▶ DATASET RECORDS
----
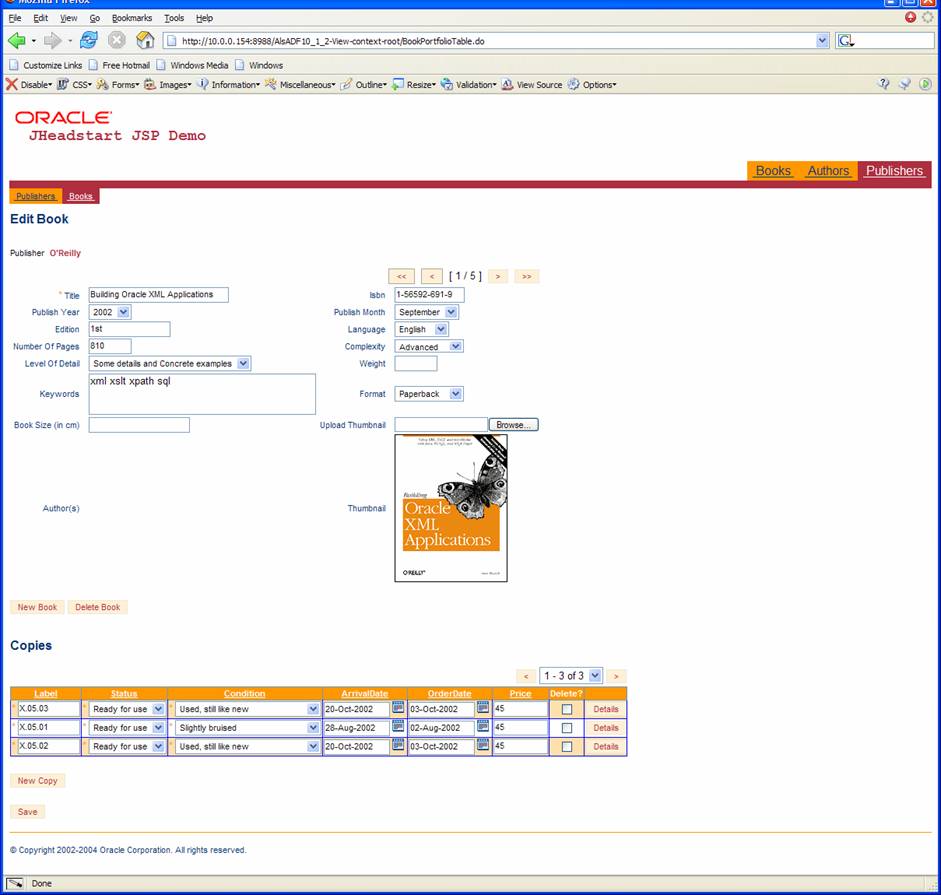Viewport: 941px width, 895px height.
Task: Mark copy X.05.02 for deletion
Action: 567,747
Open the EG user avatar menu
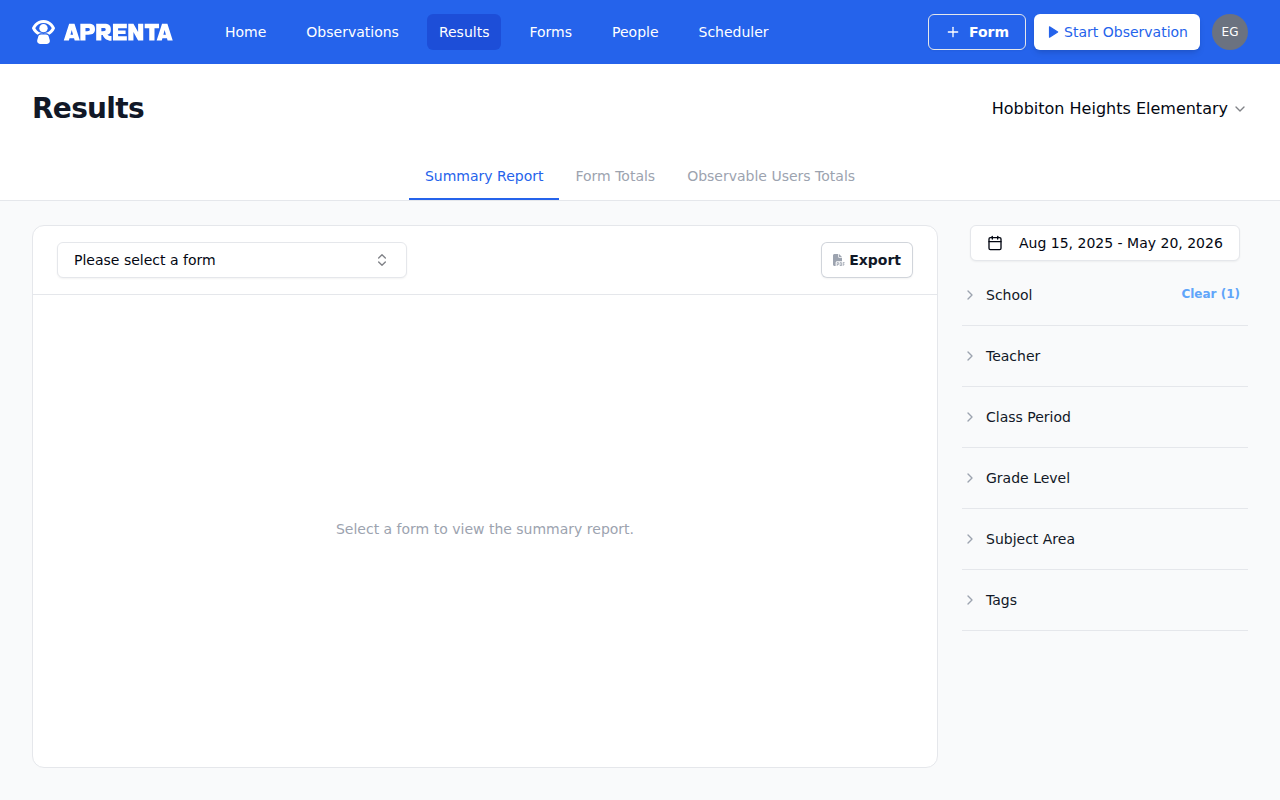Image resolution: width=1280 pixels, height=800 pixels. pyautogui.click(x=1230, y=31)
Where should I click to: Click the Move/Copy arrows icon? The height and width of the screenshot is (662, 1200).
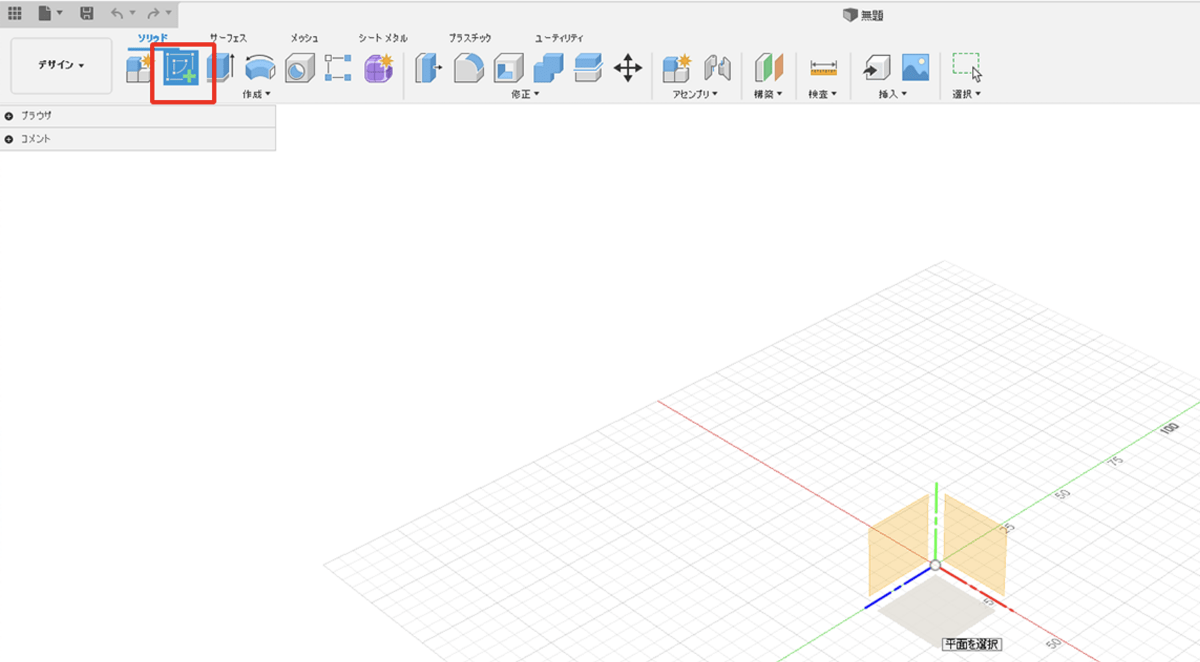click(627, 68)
----
▶ EXERCISE PROMPT
Write out exactly the stretch of lines that begins with the line containing "Where should I" and ends with the last line of the records above, leaving out the pictures.

▶ FINISHED EXERCISE
Where should I click to: Click the Move/Copy arrows icon? The height and width of the screenshot is (662, 1200).
click(627, 68)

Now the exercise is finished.